Source records
----

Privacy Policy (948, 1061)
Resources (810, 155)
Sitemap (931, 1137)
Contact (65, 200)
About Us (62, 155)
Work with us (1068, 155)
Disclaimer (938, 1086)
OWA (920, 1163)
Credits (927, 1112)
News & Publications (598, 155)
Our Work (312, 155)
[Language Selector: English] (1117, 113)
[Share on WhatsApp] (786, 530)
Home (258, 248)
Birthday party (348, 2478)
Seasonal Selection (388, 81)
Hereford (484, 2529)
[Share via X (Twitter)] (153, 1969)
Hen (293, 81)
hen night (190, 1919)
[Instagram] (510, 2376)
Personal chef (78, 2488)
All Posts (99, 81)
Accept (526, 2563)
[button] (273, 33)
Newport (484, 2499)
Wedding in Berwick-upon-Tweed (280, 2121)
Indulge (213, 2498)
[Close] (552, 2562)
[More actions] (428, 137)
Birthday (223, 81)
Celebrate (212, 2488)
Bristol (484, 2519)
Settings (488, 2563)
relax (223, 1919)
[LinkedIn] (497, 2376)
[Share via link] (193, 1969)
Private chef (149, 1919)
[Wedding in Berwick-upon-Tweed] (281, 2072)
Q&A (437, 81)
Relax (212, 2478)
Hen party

----

Task to carry out: Where the word "Wedding" appears in a line of the data above, tally that line; then give the total and nothing more.

Solution to this task: 2